Washington, DC — The U.S. Fish and Wildlife Service will phase out the use of genetically engineered (GE) crops to feed wildlife and ban neonicotinoid insecticides from all wildlife refuges nationwide by January 2016. The FWS decision, announced via internal memoranda obtained by Center for Food Safety (CFS), follows a longstanding grassroots, legal, and policy campaign by CFS and Public Employees for Environmental Responsibility (PEER) to end the harmful practices. This announcement builds on a previously announced decision to eliminate neonicotinoid pesticides from refuges in the Pacific Region.
From 2005-2014, CFS and PEER filed five lawsuits, two legal petitions, and countless administrative actions, with resulting judicial decisions concluding that the allowance of GE crops on refuges violated environmental laws in multiple refuge regions across the country and forced FWS to end GE planting in more than half the states. The nonprofits have long urged FWS to prohibit the practice nationally. FWS is the first federal agency to restrict the use of GE crops and neonicotinoids in farming in the U.S.
“We have demonstrated our ability to successfully accomplish refuge purposes over the past two years without using genetically modified crops, therefore it is no longer possible to say that their use is essential to meet wildlife management objectives. We will no longer use genetically modified crops to meet wildlife management objectives System-wide,” wrote National Wildlife Refuge System Chief James Kurth in the memorandum.
“GE crops and toxic pesticides violate the basic purposes of our protected national lands,” said Andrew Kimbrell, Executive Director of Center for Food Safety. “We applaud the Fish and Wildlife Service for recognizing what our legal challenges have repeatedly stated and courts have repeatedly held: that they must stop permitting these harmful agricultural practices.”
GE crops and neonicotinoid pesticides are regularly used in refuge farming programs. Yet these harmful farming practices often interfere with the protection of the wildlife and the native grasses that the national refuge system is designed to protect. Scientists also warn that the use of GE crops can lead to increased pesticide use on refuges while negatively effecting birds, aquatic animals, and other wildlife. A growing trove of scientific studies has implicated neonicotinoids in pollinator declines and ecosystem harm. The U.S. Geological Survey has recently discovered widespread contamination of neonicotinoids in surface waters throughout the Midwest.

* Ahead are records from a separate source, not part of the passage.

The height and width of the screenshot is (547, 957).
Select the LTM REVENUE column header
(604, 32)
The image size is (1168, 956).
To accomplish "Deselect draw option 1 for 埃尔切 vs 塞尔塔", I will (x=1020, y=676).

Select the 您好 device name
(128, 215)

“We are gratified that the Fish and Wildlife Service has finally concluded that industrial agriculture, with GE crops and powerful pesticides, is both bad for wildlife and inappropriate on refuge lands,” stated PEER Executive Director Jeff Ruch. “Since refuges have already demonstrated that they do not need these practices, we would urge the Fish and Wildlife Service to make the ban immediate, not wait until 2016, and to eliminate the loopholes in its new policy.”
For nearly 10 years, CFS and PEER have campaigned against GE crops and pesticide use on refuges. In March 2009, CFS and PEER won a lawsuit, filed in 2006, halting GE plantings on Prime Hook National Wildlife Refuge in Delaware. In 2011, the groups forced a legal settlement ending GE planting on refuges throughout the 12-state Northeast Region. In 2012, a federal court formally halted the planting of GE crops on all National Wildlife Refuges in the Southeastern U.S. as well as ordered steps to mitigate environmental damage from their previous illegal cultivation. The groups have also petitioned FWS to prohibit GE Crops nationally twice and to prohibit neonicotinoid pesticides on refuges once. The Center for Biological Diversity and Beyond Pesticides co-signed the second legal petition, filed this February.
CFS, PEER, Beyond Pesticides, and Sierra Club are currently litigating FWS’s allowance of industrial agriculture practices on Midwest Wildlife Refuges. This recent FWS announcement includes a partial GE phase out by January 2016, only allowing GE crops for habitat restoration. The groups maintain that the phase out is not adequately comprehensive and continue to advocate the FWS must take stronger measures.